スポーツ健康学部スポーツ健康学科 泉重樹教授ゼミを取材。医学的知識に基づき、けが予防や救急処置、リハビリテーションなど、幅広く選手を支える「アスレティックトレーナー(以下、AT)」を養成するゼミです。
ATは選手の健康を預かる仕事であるため、まず2年次で機能解剖学や生理学など、基礎的な知見を確実に身に付けます。以降はゼミ生ごとに特定の身体部位について専門的な知識を養い、運動療法やリハビリテーションについてなど、体系的に理解を深めます。「選手のために」という精神で、真剣に学び合う学生たちが集まっています。
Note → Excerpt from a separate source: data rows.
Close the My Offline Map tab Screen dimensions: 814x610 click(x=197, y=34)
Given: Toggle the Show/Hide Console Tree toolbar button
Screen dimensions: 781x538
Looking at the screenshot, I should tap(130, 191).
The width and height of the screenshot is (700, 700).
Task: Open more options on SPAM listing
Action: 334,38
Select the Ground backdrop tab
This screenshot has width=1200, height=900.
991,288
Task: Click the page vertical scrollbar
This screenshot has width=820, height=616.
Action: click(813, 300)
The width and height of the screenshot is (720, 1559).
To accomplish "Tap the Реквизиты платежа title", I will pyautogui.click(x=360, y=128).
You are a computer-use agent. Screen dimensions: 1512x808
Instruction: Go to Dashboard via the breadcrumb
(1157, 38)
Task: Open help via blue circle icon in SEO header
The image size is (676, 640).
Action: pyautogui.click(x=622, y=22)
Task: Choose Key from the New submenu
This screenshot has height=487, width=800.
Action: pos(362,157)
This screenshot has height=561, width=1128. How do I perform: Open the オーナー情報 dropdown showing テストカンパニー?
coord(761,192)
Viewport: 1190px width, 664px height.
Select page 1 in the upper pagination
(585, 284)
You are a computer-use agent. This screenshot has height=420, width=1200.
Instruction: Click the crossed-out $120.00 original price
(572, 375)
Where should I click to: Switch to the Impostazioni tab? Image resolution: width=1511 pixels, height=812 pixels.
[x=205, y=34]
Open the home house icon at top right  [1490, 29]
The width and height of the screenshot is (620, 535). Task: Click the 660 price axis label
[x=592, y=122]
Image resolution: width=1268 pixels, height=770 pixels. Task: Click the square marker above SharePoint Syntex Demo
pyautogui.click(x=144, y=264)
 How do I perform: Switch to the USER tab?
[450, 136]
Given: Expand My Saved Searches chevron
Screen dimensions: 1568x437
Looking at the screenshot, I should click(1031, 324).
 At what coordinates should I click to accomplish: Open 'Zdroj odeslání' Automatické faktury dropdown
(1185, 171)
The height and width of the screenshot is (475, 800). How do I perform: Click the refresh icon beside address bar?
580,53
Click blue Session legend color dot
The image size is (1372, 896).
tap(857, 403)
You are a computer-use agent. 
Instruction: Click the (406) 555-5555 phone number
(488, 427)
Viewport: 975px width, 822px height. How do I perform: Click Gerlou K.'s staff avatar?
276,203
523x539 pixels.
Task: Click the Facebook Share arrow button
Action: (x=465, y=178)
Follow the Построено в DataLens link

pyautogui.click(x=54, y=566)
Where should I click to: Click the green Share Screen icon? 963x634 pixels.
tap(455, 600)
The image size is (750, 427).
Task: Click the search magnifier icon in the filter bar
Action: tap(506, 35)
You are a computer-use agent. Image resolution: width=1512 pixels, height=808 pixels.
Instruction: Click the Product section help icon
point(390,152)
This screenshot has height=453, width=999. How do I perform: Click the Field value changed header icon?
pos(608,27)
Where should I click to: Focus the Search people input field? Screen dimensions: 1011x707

知識を詰め込む座学だけではないのも泉ゼミの魅力。新入生へのメディカルチェックや、全学部生が集まる「多摩スポーツフェスティバル」での救護スタッフ活動など、早い段階から実践の場が用意されており、理論を現場でどう応用するかという「学びと実践のサイクル」が日常的に機能しています。学生からは「幅広い競技やレベルの人と接することで、現場での対応力が磨かれた」という声が上がっています。
また、多くのゼミ生が体育会に所属し、学生トレーナーとして選手をサポートしています。部活動を通じて学ぶのは、技術や知識以上に「信頼関係」の重要性。「信頼関係が築けていないと、正しいアドバイスをしても選手には響きません。日常的な関わりの中で『この人は自分たちのためにやってくれている』という安心感をもってもらうことが、身体の繊細な変化を共有し合える一歩になる」と語ってくれました。
「泉ゼミは、全員で高め合う『学び舎』という言葉がぴったりです」と学生。悩みや気づきを共有し、互いに切磋琢磨しながら、本気でATを目指す学生に日々熱い指導が行われています。